Universalização e assentamentos irregulares
São poucas as cidades brasileiras que conseguiram alcançar a universalização dos serviços em suas áreas urbanas. Mas mesmo essas, em muitos casos, contam com um desafio extra, ainda mais difícil, que é levar o saneamento para os chamados “assentamentos irregulares”, também conhecidos, tecnicamente, como “aglomerados subnormais”.
Essas regiões nada mais são do que áreas ocupadas sem autorização e que têm como principal característica a irregularidade fundiária. Um bom exemplo são as favelas. Estas ocupações, frequentemente localizadas em terrenos particulares ou públicos invadidos, ou ainda em regiões de preservação ambiental – como margens de rios, encostas e topos de morro, igualmente invadidas -, são cronicamente mal atendidas por serviços públicos, inclusive saneamento básico. E a razão é relativamente simples: como o uso da área é irregular, quem ocupa não tem documentação que reconheça sequer a existência do terreno no formato em que ele é usado, muito menos a sua propriedade, o que inviabiliza a instalação de serviços públicos. Trata-se, portanto, de um desafio para as prefeituras e para as operadoras de saneamento, algumas das quais já reconhecem que esse é um problema a ser enfrentado. Levar serviços de qualidade para essas áreas é garantir mais saúde e qualidade de vida para as pessoas que lá residem e também garantir maior equilíbrio financeiro dessas companhias, possibilitando novos investimentos.
Um estudo divulgado recentemente pelo Instituto Trata Brasil ajudou a dimensionar o desafio que as áreas irregulares representam para a universalização do saneamento básico e o que ele representa para o caixa das empresas. E os números levantados impressionam. Em uma amostra de 63 municípios espalhados por 15 estados, foram identificados 6.026 assentamentos irregulares onde vivem 4,9 milhões de pessoas. Desta população, apenas 11,7% têm acesso à água e esgoto, enquanto 28,3% têm acesso só à água e 2,4%, só ao esgoto.

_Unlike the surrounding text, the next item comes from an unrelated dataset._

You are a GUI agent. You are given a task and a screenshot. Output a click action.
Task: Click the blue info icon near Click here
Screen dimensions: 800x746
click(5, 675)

A proporção de pessoas sem acesso algum aos serviços de saneamento – sejam eles na forma de água ou de esgoto – é de 72%.

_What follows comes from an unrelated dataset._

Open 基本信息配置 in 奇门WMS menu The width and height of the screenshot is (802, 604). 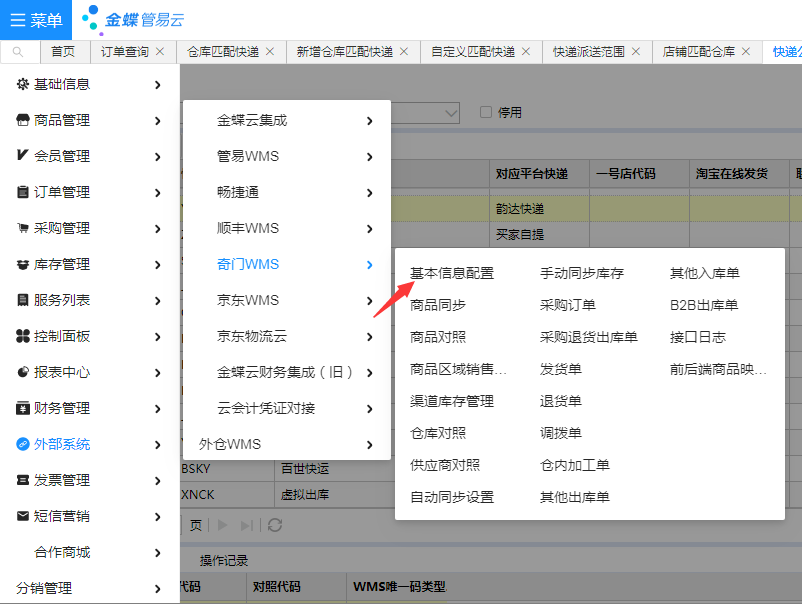click(x=452, y=273)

Isso não significa que a população não esteja usando água e produzindo esgoto. Em muitos casos ocorre que esse consumo não é devidamente contabilizado e cobrado, já que a água é obtida por meio de ligações irregulares e o descarte do esgoto é feito de forma inadequada. O que cria outro problema. Segundo o mesmo estudo do Instituto Trata Brasil, a perda de arrecadação com serviços de saneamento entre os 100 maiores municípios do País é de, pelo menos, R$ 2,6 bilhões ao ano. Trata-se de uma perda média de R$ 26 milhões por município – valor que faria diferença no orçamento de qualquer cidade.
Regularização possível
Novos caminhos para a expansão do acesso ao saneamento básico nos chamados assentamentos irregulares têm ganhado tração nos últimos anos. Um exemplo é a experiência da Odebrecht Ambiental no município de Uruguaiana, extremo oeste do Rio Grande do Sul. Por lá a empresa garantiu a infraestrutura de saneamento na região conhecida como Beco da Cruz no Marduque, mostrando que há maneiras eficientes para moradores, municípios e concessionárias regularizarem o serviço de água e esgoto em assentamentos irregulares.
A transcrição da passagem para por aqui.